The Victorian era, which notably gave rise to women covering their ankles so not to arouse men, is often recognized for its strict crackdown on sexual behavior. Remember that in Victorian times, “female hysteria” was a bona fide medical diagnosis and its treatment was routine in Western Europe and America. An American doctor cataloged 75 pages of possible symptoms of the condition, which covered almost any ailment and was linked to nervous disorders and faulty reproductive organs. Symptoms might include faintness, insomnia, fluid retention, heaviness in the abdomen, muscle spasms, shortness of breath, irritability, loss of appetite for food or sex, and “a tendency to cause trouble”.

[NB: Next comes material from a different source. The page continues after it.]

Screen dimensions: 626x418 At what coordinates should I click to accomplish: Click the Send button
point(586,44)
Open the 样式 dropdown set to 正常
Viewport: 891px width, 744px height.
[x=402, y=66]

One previously acceptable treatment might get a physician convicted of malpractice today. Patients were encouraged to submit to weekly “pelvic massages” in which a doctor would manually stimulate the female’s genitals until the patient experienced repeated “hysterical paroxysm” (orgasms). It is interesting to note that this diagnosis was quite profitable for physicians, since the patients were at no risk of death, but needed constant care. Pelvic massages were used as a medical treatment on women into the 1900s. The condition might have actually led to the development of the modern-day dildo. In 1873, the first electromechanical vibrator was developed and used at an asylum in France for the treatment of female hysteria.